The most recent Dietary Guidelines for Americans specifically addressed caffeine intake in the form of coffee. Luckily for avid coffee drinkers, it turns out that three to five, 8 fl oz cups per day was shown to be safe. But the catch? Those three to five cups of coffee must be equivalent to 400mg of caffeine.
Note: These recommendations are for healthy adults, not children, teens, pregnant or lactating women, or those with a chronic condition that may make them more sensitive to caffeine. Whew – got it?
Some methods for brewing coffee result in a higher caffeine content, so you can’t be guaranteed that your cups is within this range.
What Does the Research Show?
Some studies have shown that moderate intake of coffee may be protective against cardiovascular disease. Other studies have shown that drinking coffee is associated with a lower risk for developing type 2 diabetes.
And, since coffee is a source of antioxidants, those antioxidants can play a role in the reduction of chronic inflammation which can be protective against certain chronic diseases. So, if you are a coffee drinker then there is a lot of celebrate!
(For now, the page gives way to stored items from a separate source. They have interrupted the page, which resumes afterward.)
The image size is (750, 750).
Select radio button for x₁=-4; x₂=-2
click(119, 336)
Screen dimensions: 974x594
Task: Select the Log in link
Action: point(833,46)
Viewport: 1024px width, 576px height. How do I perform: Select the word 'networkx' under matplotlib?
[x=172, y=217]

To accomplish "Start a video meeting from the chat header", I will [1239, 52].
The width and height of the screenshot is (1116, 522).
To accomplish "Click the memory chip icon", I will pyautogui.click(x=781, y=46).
Does Caffeine Cause Dehydration?
Yes and no.
Up to 400mg of caffeine (or approximately 4 cups of coffee brewed with 100mg caffeine each) will not contribute to dehydration. This can put your mind at ease for reaching for a cup of freshly brewed coffee first thing in the morning instead of a glass of water (although hydrating with water is a must!).
Anything beyond 400-500mg of caffeine has the potential to have a diuretic effect which can contribute to dehydration. This is one great excuse to double-fist (coffee and water, of course) before 9am.
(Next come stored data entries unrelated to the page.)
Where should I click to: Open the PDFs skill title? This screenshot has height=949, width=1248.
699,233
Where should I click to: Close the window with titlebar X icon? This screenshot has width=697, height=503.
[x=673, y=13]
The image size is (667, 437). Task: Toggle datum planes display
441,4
Sugar, Fat, and Everything Else Added to Your Coffee
The basics are this: choose a beverage that tastes good to you and that you enjoy, but with as little added sugar and saturated fat as possible.
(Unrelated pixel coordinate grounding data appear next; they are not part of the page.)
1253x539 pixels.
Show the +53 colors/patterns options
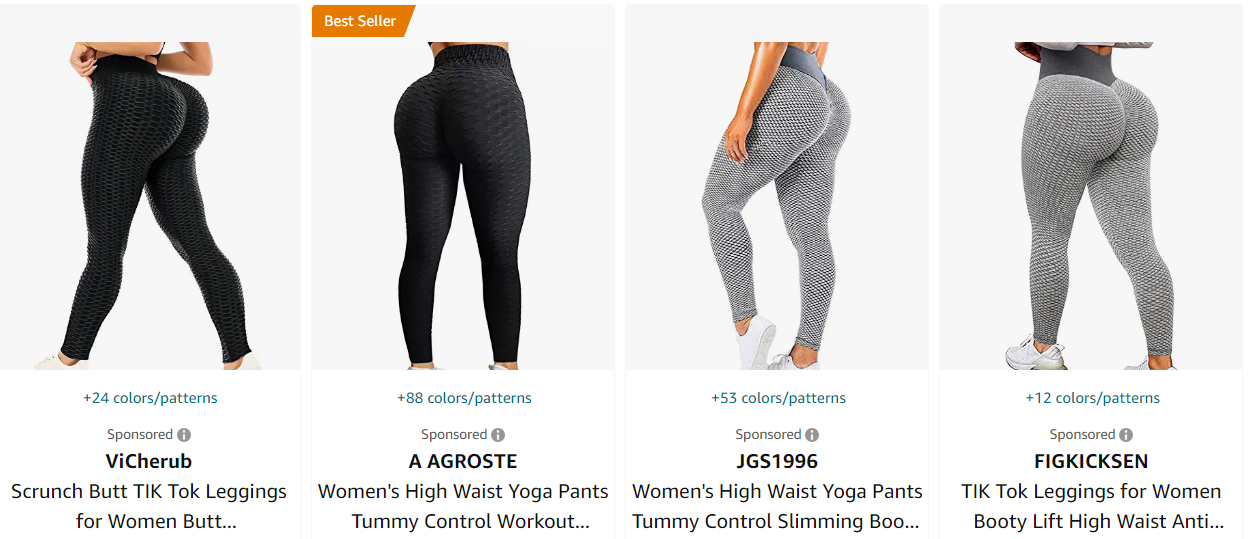(x=778, y=398)
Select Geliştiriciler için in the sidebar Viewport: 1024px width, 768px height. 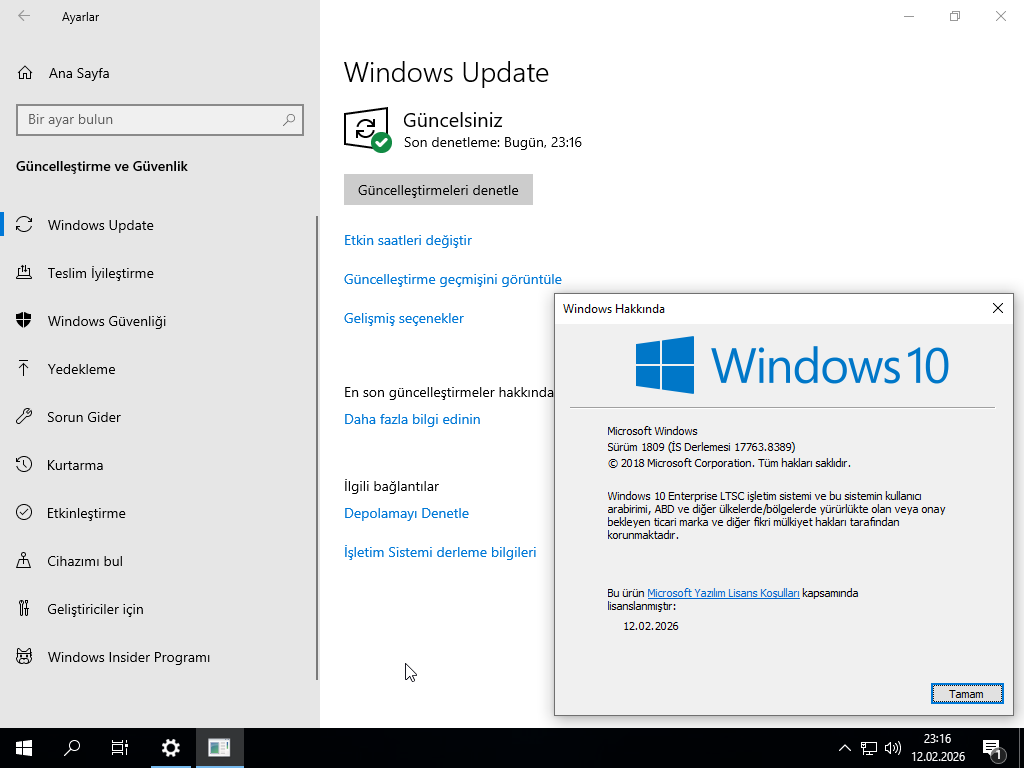tap(95, 609)
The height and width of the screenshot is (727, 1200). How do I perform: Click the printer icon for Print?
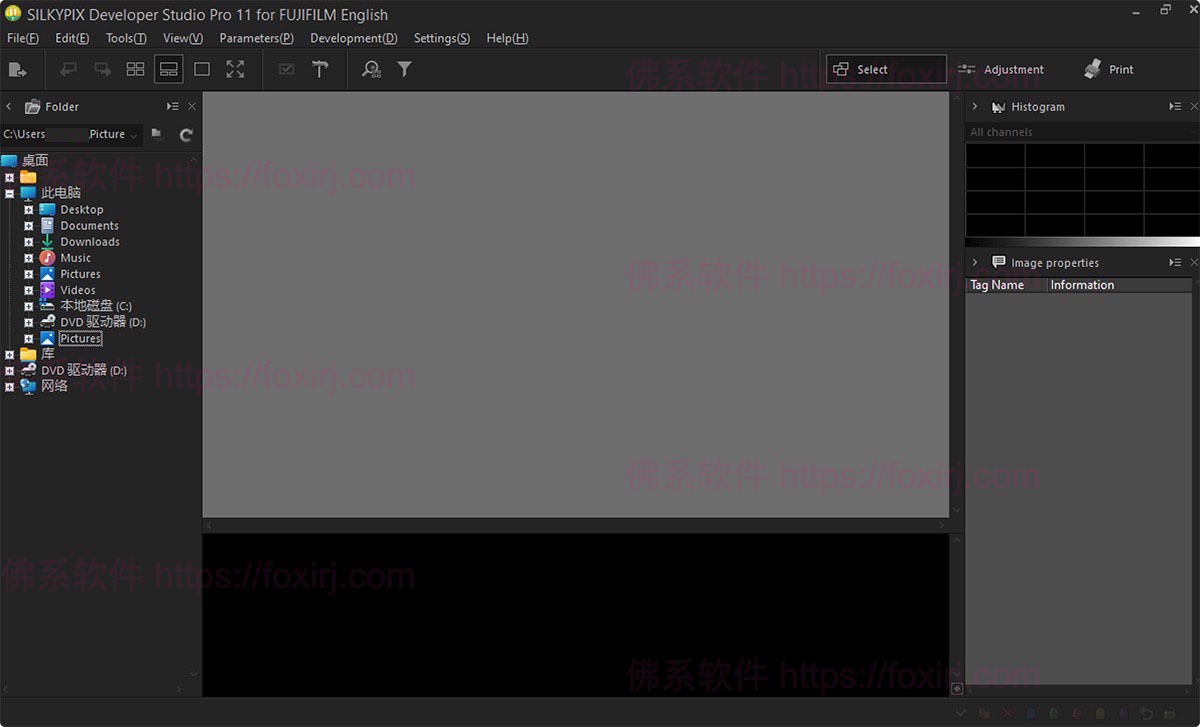tap(1093, 69)
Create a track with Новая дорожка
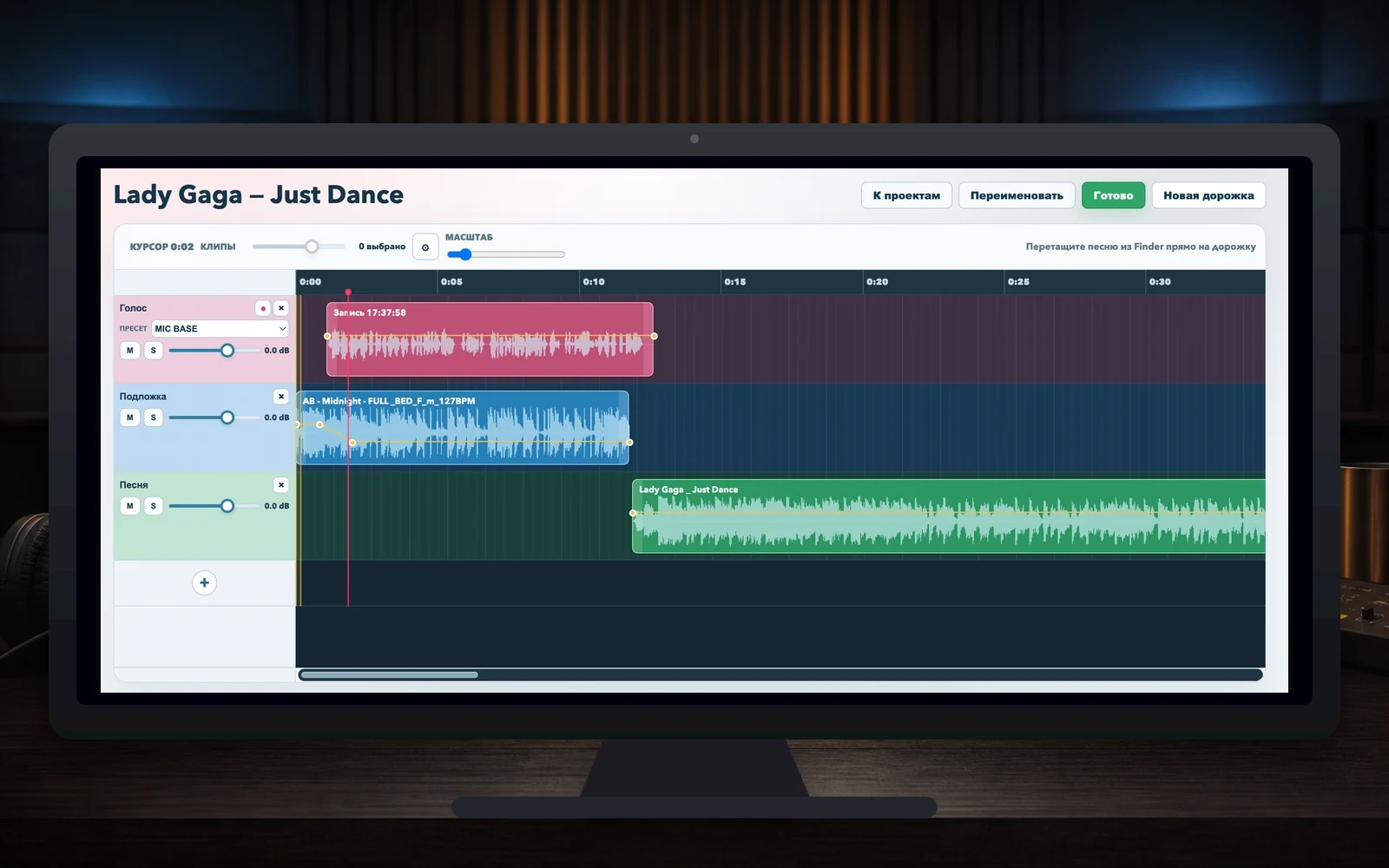This screenshot has height=868, width=1389. point(1208,195)
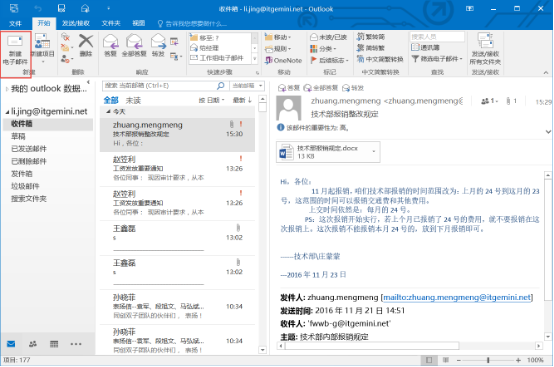This screenshot has width=554, height=367.
Task: Toggle Unread/Read (未读/已读) status
Action: point(329,37)
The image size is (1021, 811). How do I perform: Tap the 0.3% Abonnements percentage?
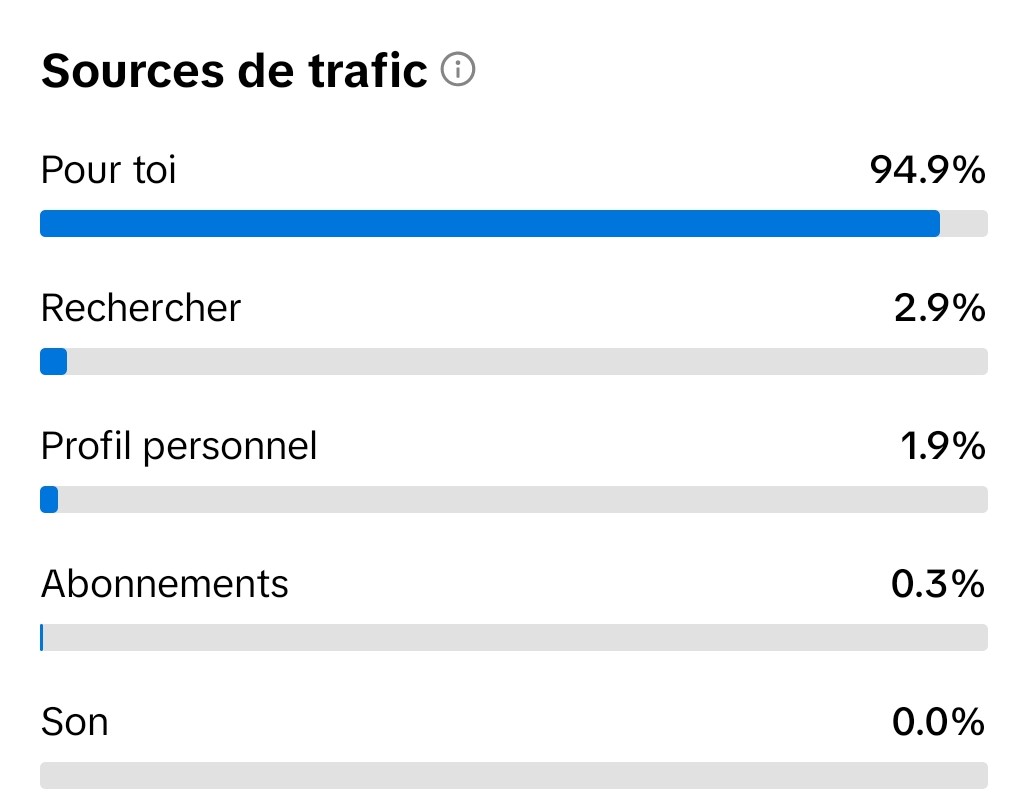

Many of the national coffee chains have coffee beverages with extreme amounts of added sugar which puts them well beyond the amount found in a typical soda. For example, one Venti Iced Caramel Frappucino at Starbucks has 57g of sugar, the majority of which are added. If you compare that to the fact that women should be aiming for no more than 24g of added sugar per day and men no more than 36g that is well over the mark in your morning beverage alone.
Beverages with added saturated fat should also be considered in the total amount of saturated fat to be eaten throughout the day. That same beverage contains 10g of saturated fat if prepared with whole milk which is about half of the daily recommended intake.
The bottom line: enjoy your coffee, but do so without the additives. Just find a good cup of coffee and I promise you won’t need all the sugar and saturated fat!